Vatican blurbs for new book

VATICAN CITY — Carl Anderson, Supreme Knight of the Knights of Columbus, hopped over to Rome and the Vatican this week to promote his new book, “A Civilization of Love: What Every Catholic Can Do to Transform the World.”

The first-time author, whose book and related survey were unveiled last week at events in Washington and New York, got a warm welcome and rave reviews in Rome during his book presentation, which was hosted by Jesuit Father Federico Lombardi and Vatican Radio.

Too bad the book’s backcover jacket is already covered with blurbs from top Catholic commentators — there’s no room now for the thumbs-up reviews the book got from the Vatican. So I’ll just share a few snippets of what Vatican panelists said during today’s presentation:

Father Lombardi, head of the Vatican’s press office, television station and Vatican Radio, called it “a very important and interesting book.” He continued:

“(Carl Anderson) has presented the big issues, the big problems of the world of today, the challenges we see before us. And in a very clear, simple language he has helped not only the Knights of Columbus, but many other people to understand, to reflect what can we do to solve these big challenges.”

U.S. Cardinal J. Francis Stafford, head of the Vatican’s Apostolic Penitentiary and former president of the Vatican’s laity council, said the book is “a meditation upon rebirth” and “a reflection on St. John’s ‘God is love.'”

“(Anderson) states his purpose is to outline the way the Catholic laity should create a civilization of love. Carl Anderson has discovered his mature identity as a Catholic by his fidelity to the sources of revelation, sacred Scriptures, and the sacred tradition.”

The president of Rome’s Pontifical John Paul II Institute for Studies on Marriage and Family, Msgr. Livio Melina, praised the book for having “the courage to propose a great, positive vision” and realistic ideals that Christians and all people of good will can work toward. 

Msgr. Melina said he liked how each chapter ended with “original suggestions for contemplation and action” which, in his opinion, made the book:

“a modern handbook of spiritual exercises that update the Ignatian spiritual exercises for the lay Christian of our day. It is concerned with the practice of seeing reality with new eyes, thinking with new criteria, and acting according to new perspectives.”

Finally, Msgr. Jean Laffitte, vice president of the Pontifical Academy for Life, underlined Anderson’s assertion “that Christians have the responsibility to transform culture radically.” 
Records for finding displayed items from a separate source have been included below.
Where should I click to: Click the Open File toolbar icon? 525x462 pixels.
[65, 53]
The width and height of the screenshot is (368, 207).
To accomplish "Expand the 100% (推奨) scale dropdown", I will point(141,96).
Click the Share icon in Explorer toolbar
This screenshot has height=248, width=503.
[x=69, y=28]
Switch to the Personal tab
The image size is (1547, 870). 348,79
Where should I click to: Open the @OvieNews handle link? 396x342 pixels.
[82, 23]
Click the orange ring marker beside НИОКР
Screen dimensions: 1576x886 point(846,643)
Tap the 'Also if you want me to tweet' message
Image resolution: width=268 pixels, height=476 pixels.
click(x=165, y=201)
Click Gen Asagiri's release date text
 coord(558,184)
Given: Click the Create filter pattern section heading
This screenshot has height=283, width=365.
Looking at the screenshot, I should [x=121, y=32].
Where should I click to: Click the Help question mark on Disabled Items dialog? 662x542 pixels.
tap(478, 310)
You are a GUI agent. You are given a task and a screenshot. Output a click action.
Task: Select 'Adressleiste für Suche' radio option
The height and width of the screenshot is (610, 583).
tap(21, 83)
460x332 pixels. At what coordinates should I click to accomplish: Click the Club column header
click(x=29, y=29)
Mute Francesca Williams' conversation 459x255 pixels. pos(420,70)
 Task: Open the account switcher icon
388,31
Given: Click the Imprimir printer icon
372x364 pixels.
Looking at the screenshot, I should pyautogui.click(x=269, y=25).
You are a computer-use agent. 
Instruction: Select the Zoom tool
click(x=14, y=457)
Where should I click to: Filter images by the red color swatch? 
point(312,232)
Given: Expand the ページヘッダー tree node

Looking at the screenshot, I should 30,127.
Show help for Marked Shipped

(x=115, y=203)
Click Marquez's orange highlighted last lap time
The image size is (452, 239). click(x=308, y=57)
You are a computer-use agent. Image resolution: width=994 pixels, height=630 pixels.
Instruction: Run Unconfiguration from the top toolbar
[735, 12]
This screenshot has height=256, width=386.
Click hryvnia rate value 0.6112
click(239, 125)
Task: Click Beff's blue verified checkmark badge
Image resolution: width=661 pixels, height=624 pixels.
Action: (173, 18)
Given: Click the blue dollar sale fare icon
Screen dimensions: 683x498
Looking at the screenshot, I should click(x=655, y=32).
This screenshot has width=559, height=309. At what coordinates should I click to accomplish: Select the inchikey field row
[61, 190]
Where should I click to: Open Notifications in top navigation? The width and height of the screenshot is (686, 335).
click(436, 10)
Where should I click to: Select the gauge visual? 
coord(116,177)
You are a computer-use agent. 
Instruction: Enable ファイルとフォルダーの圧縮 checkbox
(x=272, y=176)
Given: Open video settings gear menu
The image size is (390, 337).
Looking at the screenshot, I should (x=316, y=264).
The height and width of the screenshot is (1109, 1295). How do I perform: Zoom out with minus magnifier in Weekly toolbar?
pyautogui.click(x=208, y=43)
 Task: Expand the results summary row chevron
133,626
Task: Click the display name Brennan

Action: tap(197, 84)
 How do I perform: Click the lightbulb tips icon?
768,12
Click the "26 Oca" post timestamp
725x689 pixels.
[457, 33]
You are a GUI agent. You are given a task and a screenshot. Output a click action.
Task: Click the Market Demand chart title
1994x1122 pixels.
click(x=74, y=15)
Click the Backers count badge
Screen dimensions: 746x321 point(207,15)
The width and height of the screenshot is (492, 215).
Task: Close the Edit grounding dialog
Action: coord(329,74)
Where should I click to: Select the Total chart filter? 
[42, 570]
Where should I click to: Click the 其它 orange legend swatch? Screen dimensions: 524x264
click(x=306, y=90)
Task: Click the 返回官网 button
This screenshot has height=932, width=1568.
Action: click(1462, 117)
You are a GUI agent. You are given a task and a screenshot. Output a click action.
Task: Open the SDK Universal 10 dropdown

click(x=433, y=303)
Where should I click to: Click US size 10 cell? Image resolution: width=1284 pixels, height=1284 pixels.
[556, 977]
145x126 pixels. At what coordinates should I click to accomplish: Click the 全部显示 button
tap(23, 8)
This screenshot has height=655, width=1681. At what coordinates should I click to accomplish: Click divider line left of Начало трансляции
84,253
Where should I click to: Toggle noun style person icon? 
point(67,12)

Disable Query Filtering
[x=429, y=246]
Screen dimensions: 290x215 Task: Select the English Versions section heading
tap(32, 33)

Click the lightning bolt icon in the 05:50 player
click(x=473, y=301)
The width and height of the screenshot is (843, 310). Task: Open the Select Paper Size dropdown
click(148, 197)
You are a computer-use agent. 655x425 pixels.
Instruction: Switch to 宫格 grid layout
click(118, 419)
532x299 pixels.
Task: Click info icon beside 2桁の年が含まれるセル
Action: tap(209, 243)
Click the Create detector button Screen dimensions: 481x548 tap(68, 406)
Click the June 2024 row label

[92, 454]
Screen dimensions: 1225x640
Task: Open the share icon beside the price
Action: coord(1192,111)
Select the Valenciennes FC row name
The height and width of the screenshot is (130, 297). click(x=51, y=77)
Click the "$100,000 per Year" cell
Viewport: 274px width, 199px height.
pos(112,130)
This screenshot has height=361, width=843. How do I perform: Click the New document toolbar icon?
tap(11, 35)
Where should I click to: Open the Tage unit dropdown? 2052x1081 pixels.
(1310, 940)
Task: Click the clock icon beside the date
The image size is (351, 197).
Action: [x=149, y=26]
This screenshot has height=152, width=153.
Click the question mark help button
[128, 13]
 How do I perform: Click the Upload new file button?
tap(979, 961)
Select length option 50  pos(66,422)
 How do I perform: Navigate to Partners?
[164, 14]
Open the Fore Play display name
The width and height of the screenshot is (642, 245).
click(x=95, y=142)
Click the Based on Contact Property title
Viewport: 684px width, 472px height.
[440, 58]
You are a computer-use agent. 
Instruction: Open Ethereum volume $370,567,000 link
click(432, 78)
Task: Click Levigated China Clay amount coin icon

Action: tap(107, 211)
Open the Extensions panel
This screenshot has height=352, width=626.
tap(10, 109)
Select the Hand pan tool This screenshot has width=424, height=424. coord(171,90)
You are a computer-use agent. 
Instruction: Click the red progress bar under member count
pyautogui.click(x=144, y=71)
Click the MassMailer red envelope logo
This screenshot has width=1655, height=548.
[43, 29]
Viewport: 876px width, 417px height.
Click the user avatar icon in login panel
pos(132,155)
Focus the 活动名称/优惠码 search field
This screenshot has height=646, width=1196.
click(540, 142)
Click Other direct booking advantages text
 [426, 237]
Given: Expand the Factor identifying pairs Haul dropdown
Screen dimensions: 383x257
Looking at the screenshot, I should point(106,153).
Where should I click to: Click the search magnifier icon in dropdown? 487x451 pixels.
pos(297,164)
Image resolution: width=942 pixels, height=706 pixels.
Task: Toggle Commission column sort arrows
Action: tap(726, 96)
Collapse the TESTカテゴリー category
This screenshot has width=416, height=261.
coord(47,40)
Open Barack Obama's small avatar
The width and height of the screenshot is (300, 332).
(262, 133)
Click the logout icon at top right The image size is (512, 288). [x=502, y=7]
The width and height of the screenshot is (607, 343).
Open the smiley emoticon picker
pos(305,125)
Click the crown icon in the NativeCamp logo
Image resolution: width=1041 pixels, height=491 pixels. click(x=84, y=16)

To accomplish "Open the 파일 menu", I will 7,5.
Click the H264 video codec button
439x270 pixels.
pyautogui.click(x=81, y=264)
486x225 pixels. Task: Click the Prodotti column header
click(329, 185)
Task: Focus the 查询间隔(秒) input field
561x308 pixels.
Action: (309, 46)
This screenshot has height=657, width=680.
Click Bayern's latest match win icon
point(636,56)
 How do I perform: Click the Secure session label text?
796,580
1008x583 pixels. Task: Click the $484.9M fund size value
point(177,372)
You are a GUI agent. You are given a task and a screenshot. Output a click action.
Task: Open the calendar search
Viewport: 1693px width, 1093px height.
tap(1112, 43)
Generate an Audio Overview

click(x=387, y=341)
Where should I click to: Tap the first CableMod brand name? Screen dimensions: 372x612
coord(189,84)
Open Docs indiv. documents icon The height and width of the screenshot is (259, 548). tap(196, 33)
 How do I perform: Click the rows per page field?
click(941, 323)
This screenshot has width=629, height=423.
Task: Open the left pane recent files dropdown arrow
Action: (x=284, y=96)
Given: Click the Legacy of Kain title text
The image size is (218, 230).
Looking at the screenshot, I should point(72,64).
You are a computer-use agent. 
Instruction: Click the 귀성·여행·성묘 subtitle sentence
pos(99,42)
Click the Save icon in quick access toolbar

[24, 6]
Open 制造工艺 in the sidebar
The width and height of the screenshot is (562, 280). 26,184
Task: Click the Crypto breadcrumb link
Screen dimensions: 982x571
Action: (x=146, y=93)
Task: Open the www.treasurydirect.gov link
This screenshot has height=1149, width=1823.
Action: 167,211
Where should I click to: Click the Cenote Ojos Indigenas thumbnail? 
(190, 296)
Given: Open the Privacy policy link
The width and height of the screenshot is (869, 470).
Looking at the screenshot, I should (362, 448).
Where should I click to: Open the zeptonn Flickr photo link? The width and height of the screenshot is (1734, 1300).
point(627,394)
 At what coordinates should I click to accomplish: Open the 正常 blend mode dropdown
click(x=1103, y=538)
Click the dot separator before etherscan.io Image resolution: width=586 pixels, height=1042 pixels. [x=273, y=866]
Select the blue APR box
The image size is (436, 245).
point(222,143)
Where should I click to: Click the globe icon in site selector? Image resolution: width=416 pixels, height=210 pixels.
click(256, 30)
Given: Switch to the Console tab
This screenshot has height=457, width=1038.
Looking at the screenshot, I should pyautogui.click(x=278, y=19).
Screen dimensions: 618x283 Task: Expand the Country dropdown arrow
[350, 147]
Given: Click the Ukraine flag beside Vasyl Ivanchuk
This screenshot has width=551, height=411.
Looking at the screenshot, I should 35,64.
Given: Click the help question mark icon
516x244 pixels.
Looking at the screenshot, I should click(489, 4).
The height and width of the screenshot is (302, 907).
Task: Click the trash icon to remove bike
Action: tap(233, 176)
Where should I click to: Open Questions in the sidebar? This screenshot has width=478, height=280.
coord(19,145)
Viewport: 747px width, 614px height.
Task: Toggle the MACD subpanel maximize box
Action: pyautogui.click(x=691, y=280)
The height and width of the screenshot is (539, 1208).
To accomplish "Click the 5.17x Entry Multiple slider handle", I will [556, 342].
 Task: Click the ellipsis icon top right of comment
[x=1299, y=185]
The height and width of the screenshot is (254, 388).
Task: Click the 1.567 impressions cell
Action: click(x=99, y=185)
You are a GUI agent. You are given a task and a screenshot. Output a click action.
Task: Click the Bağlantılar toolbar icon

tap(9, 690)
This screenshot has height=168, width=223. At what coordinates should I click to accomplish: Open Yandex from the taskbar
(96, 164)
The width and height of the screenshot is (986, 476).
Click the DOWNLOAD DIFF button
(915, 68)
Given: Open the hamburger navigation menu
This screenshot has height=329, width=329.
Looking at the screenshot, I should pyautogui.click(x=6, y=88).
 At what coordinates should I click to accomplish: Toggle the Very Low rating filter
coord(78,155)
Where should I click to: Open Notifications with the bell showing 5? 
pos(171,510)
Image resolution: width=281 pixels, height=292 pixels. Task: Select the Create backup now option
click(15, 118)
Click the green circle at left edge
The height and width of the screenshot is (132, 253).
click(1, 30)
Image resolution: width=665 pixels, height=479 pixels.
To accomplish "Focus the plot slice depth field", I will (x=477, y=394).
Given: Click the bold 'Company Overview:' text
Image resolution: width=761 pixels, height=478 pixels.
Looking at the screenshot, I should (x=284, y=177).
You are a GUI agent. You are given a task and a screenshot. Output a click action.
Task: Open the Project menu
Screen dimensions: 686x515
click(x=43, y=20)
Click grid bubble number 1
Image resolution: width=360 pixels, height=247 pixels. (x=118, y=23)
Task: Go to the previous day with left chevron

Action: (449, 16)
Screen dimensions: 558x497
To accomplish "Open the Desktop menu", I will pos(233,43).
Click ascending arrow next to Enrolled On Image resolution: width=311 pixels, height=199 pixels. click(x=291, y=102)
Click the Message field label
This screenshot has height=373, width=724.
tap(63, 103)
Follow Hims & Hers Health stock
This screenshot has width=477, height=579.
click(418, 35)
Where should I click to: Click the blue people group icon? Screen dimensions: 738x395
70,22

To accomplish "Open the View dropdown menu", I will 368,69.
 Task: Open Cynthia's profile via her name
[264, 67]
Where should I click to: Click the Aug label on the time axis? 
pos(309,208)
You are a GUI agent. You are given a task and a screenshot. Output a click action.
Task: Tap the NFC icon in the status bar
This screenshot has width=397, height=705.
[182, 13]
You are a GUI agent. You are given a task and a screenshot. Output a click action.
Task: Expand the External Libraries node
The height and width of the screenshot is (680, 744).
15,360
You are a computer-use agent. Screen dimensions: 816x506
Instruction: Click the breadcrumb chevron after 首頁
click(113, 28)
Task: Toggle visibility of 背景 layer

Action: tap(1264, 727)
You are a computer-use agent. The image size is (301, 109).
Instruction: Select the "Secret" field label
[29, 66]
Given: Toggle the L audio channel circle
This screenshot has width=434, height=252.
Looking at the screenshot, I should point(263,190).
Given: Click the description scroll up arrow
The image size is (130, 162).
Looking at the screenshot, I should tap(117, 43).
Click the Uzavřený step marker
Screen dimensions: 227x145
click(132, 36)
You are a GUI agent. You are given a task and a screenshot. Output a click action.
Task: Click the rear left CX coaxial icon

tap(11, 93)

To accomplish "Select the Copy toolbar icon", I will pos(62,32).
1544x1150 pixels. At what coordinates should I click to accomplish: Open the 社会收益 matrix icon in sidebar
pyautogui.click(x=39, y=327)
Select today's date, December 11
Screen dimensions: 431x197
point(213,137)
But, he said, the author is advocating a moral, ethical revolution 

“not by imposing values … from above, but through a subtler, more powerful process: living a vocation of love in the day to day reality of our lives. A love whose actions are grounded in the sacrificial love of Jesus Christ.”

Dismantling the “culture of suspicion” and building up a civilization of love “involves a personal willingness to see Christ in the suffering of all human beings around us such that our only response to them is one of responsibility for them in love,” said Msgr. Laffitte.

He also lauded Anderson’s book as being “a new powerful tool for which to expand the new evangelization to every world culture.”